Belgian scientists have identified and engineered a gene that is mostly responsible for the flavour of beer and other alcoholic drinks in efforts to improve the flavour of contemporary beer.
Johan Thevelein, an emeritus professor of Molecular Cell Biology at the Katholieke Universiteit in Belgium, and his team are renowned in their field for their work in developing a platform for the genetic analysis of industrially important traits in yeast to improve industrial yeast strains.
By utilising this technology, they were able to identify the gene(s) responsible for flavour in beer by screening large numbers of yeast strains to evaluate which did the best job of preserving flavour under pressure.
Since the brewing industry made the switch from open vats to large, closed vessels in the 1970s, there has been a noted reduction in the quality of beer, largely due to inadequate flavour production. This is believed to be a result of the carbon dioxide produced during fermentation, which pressurises in the closed vessels and spoils the flavour.
To their surprise, a single mutation in the MDS3 gene was identified, encoding a regulator involved in the production of isoamyl acetate that was responsible for most of the pressure tolerance in this specific yeast strain. Isoamyl acetate is believed to be the source of the banana-like flavour in beer and other alcoholic drinks.
“The mutation is the first insight into understanding the mechanism by which high carbon dioxide pressure may compromise beer flavour production,” said Thevelein, who noted that the MDS3 protein is likely a component of an important regulatory pathway that may play a role in carbon dioxide inhibition of banana flavour production, adding, “how it does that is not clear.”

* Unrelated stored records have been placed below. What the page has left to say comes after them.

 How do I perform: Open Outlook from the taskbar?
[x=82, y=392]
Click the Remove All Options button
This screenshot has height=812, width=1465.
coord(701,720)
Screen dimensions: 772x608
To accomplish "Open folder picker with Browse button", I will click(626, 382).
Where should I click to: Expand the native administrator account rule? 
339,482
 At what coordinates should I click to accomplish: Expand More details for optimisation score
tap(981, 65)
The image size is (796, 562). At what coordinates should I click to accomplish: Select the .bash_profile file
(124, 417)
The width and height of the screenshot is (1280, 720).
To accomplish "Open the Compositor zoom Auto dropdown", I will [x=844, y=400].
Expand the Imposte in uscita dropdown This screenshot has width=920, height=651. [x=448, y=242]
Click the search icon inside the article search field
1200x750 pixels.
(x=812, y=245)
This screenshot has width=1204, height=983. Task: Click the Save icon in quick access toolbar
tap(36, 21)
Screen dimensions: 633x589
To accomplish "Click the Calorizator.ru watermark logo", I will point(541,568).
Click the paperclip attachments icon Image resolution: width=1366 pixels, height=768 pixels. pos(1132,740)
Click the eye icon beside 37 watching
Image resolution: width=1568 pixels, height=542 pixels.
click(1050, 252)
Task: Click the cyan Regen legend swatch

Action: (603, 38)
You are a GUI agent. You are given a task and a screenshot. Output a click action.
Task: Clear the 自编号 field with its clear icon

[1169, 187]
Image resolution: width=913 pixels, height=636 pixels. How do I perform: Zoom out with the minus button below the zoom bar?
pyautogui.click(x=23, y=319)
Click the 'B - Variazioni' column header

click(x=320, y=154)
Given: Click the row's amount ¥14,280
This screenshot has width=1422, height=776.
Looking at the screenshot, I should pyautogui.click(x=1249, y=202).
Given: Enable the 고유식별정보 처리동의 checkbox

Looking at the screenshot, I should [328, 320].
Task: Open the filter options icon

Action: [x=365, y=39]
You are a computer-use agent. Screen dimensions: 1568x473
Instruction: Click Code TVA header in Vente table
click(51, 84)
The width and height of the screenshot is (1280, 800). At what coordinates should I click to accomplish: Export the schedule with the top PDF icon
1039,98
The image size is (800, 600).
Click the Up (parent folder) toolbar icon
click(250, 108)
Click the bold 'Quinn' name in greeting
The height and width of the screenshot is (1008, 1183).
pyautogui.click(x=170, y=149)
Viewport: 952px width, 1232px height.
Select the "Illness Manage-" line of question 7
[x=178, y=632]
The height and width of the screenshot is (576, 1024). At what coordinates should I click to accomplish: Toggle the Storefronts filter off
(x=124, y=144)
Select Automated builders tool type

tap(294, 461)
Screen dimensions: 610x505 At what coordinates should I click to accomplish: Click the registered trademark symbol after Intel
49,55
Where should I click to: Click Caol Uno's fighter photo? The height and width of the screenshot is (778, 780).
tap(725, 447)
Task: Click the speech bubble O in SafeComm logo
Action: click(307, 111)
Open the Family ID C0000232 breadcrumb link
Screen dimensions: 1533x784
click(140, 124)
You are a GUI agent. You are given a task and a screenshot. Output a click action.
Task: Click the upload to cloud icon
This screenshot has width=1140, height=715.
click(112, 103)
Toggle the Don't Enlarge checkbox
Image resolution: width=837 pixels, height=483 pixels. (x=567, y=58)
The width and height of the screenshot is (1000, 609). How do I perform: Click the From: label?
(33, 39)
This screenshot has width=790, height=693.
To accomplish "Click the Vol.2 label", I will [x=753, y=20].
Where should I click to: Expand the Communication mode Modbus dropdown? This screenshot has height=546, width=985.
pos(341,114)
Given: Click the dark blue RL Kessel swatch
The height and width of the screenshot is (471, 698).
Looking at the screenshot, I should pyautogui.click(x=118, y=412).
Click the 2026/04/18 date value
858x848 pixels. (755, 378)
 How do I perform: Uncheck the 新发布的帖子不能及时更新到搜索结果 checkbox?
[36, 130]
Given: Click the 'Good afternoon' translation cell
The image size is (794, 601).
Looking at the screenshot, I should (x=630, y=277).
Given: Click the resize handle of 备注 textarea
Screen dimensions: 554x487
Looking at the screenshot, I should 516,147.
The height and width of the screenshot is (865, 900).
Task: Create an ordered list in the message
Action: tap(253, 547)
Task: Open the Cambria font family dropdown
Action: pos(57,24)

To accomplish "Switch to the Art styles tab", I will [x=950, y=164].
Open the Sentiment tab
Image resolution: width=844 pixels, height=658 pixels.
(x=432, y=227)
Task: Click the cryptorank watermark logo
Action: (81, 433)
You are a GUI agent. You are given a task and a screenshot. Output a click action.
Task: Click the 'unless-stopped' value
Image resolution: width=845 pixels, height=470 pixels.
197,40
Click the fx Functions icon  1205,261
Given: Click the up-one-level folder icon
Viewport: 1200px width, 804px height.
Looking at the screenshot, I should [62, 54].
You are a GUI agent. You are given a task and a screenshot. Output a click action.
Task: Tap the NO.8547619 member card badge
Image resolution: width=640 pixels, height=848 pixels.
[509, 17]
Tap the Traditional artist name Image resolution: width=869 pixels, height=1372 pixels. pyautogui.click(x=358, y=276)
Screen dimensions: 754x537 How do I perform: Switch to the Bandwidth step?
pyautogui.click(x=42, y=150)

The researchers then employed the gene-editing technology CRISPR/Cas9 to edit this mutation into other brewing strains, leading to similar improvements in carbon dioxide pressure tolerance and therefore flavour. “That demonstrated the scientific relevance of our findings, and their commercial potential,” said Thevelein.
The research appears in the American Society for Microbiology journal Applied and Environmental Microbiology.